Axios v1.15.0 Security Patch: Proxy Bypass Flaw in NO_PROXY Handling (CVE-2025-62718)

A critical security flaw in the widely-used Axios HTTP client library has been patched, exposing a proxy bypass vulnerability that could allow attackers to intercept sensitive internal traffic. The issue, tracked as CVE-2025-62718, stems from improper hostname normalization when checking `NO_PROXY` rules. Specifically, requests directed to loopback addresses such as `localhost.` (with a trailing dot) or the IPv6 literal `[::1]` incorrectly bypass `NO_PROXY` matching and are forced through a configured proxy server.

This behavior directly contradicts developer expectations and established security configurations. The `NO_PROXY` environment variable is a standard mechanism used to protect internal, loopback, or intranet traffic from being routed through an external proxy, which is a common requirement in corporate and development environments. The flaw means that an attacker could potentially manipulate request destinations to force traffic through a malicious or monitored proxy, even when developers have explicitly configured the system to prevent this for local communications.

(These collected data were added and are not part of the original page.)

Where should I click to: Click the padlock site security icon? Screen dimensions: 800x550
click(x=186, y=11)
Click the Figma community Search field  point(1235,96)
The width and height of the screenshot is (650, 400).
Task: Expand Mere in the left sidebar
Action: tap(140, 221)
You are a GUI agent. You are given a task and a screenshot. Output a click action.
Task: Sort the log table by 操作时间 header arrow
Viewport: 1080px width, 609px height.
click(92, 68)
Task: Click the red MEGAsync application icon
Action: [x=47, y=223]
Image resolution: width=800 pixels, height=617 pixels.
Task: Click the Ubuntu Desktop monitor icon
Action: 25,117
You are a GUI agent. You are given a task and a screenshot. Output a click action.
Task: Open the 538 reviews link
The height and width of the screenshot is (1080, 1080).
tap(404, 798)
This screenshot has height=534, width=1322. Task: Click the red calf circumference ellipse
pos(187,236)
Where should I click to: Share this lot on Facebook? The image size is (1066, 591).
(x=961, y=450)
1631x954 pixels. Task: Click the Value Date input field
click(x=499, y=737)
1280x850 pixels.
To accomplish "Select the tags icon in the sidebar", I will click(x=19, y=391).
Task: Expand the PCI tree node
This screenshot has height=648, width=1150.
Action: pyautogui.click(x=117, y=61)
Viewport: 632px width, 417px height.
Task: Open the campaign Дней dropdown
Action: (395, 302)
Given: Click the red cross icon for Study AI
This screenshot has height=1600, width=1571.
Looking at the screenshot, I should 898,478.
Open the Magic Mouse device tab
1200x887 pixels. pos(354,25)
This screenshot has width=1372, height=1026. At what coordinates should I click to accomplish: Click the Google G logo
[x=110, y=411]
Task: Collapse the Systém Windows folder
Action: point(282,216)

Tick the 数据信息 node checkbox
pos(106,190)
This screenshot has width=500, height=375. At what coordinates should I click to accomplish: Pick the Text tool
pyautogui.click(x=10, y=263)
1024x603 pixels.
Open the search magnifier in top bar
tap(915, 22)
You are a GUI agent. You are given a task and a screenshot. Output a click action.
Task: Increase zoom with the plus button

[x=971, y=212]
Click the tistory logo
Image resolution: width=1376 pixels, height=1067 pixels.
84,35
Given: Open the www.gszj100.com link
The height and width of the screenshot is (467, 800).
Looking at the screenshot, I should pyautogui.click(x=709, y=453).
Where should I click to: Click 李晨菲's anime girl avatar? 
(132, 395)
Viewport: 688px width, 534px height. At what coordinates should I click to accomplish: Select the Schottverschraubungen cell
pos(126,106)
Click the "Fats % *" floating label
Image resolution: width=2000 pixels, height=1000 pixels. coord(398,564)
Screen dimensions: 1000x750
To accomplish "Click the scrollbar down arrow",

The update to Axios v1.15.0 addresses this normalization error. The vulnerability's impact is significant because it undermines a fundamental network security control. Any application using Axios with a proxy configuration and relying on `NO_PROXY` to safeguard internal endpoints was potentially exposed. This includes countless development tools, CI/CD pipelines, and backend services that communicate with local APIs or databases. The patch is a mandatory update for teams to close this unexpected vector for traffic interception and maintain the integrity of their internal network segmentation.